Sur ses terres de Boussu, Robert Urbain règne en maître absolu. Il est capable de se mettre dans une colère noire parce qu’une secrétaire a laissé une faute d’orthographe dans un courrier. Ses missions économiques le  » retiennent  » loin du Borinage ? Pas de souci : il convoque ses échevins à son domicile, le dimanche à 7 heures du matin, voire à Zaventem, entre deux avions.  » En 1993, lorsque je suis venu à Boussu pour un débat sur les pensions, organisé par Robert Urbain, j’ai été impressionné par la force de mobilisation, le sens de la hiérarchie et l’organisation du PS, relate l’ancien ministre Freddy Willockx (SP.A). A la fin du débat, vers 13 heures, j’ai dit que j’étais disponible pour répondre aux questions.
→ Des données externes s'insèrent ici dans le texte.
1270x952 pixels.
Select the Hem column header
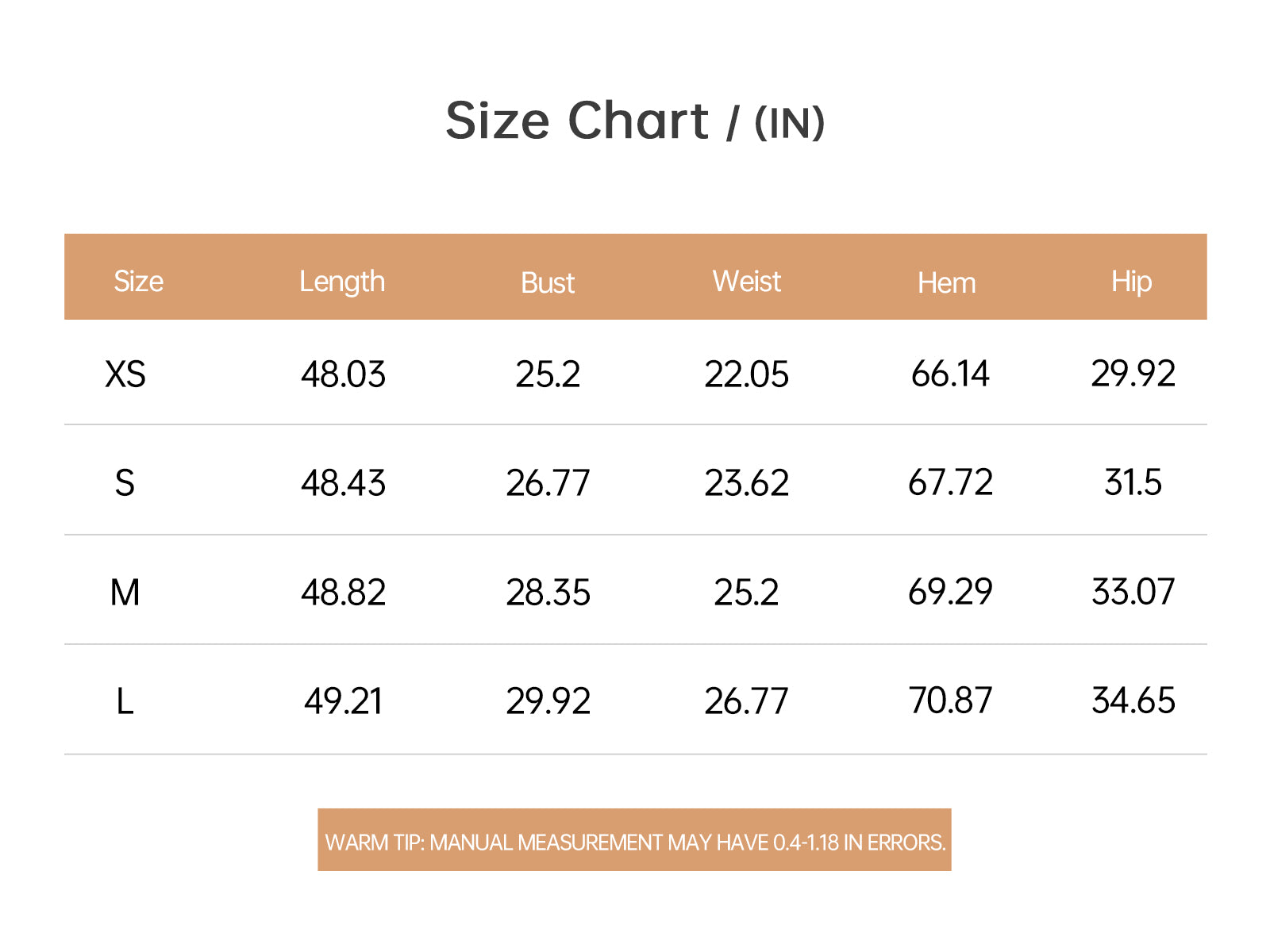(946, 282)
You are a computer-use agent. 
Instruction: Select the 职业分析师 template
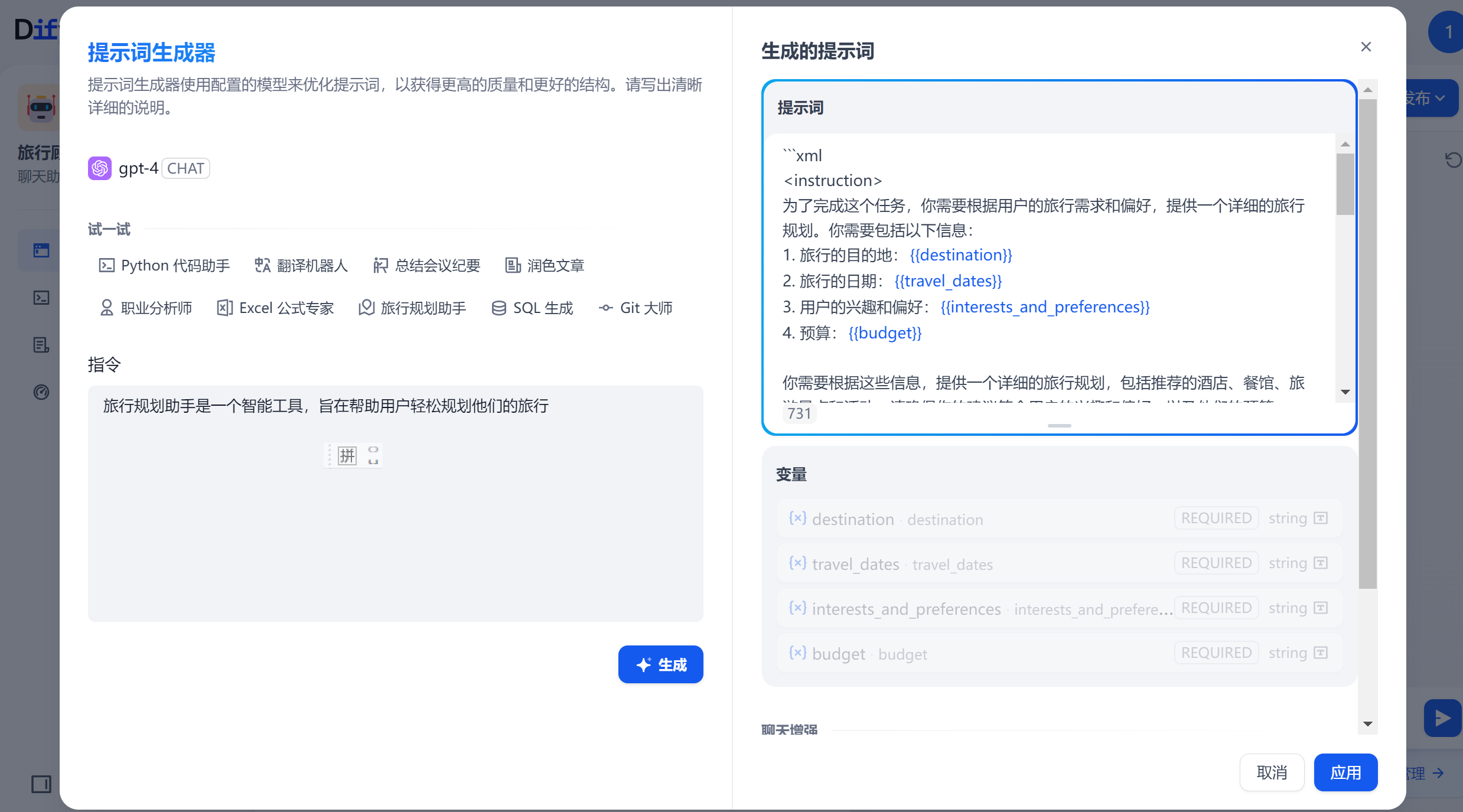146,308
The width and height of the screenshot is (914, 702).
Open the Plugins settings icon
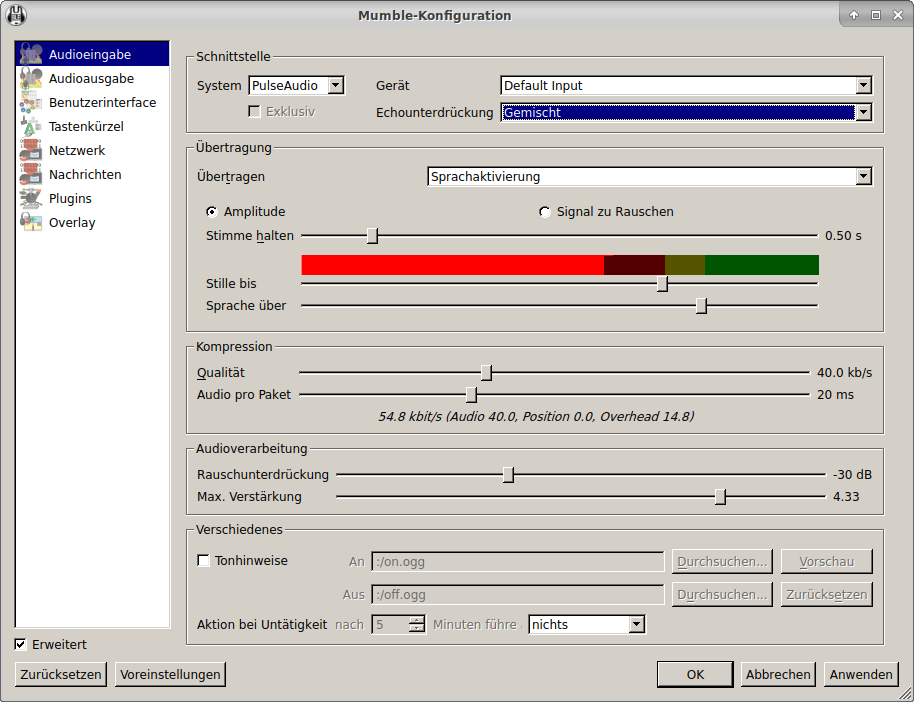(x=31, y=198)
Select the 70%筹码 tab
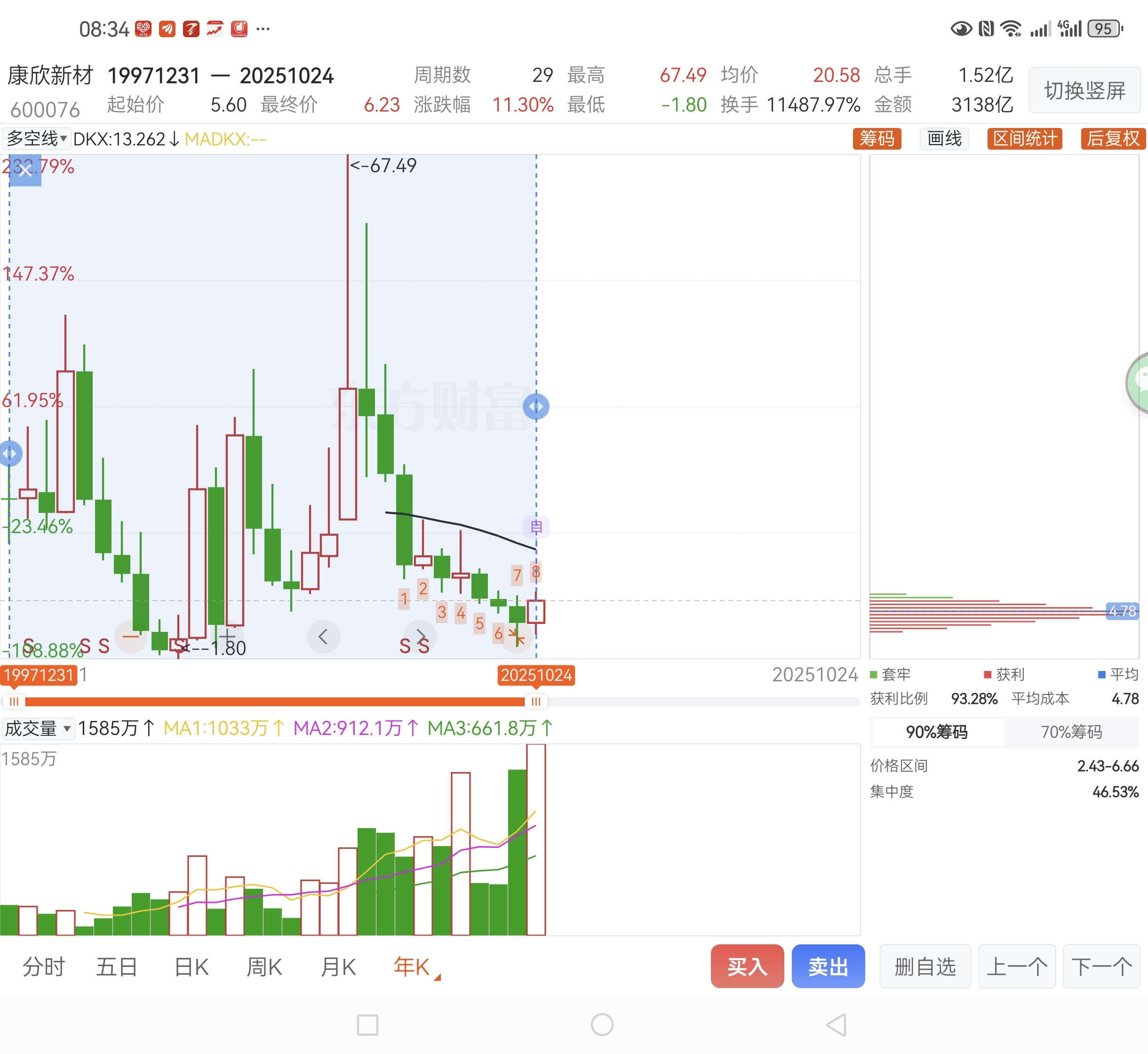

A ce moment-là, Robert Urbain a mis en garde le public : pas trop longues, les questions, car le match des Francs-Borains commence à 14 h 30. Les militants étaient priés d’aller encourager l’équipe de foot locale… « 

Lorsque son dernier mandat de bourgmestre s’achève, en 2006, Robert Urbain le vit comme un crève-c£ur. Le nouveau bourgmestre de Boussu, Jean-Claude Debiève, devra d’ailleurs patienter plusieurs mois avant que son illustre prédécesseur consente à vider les lieux, et à lui céder son prestigieux bureau.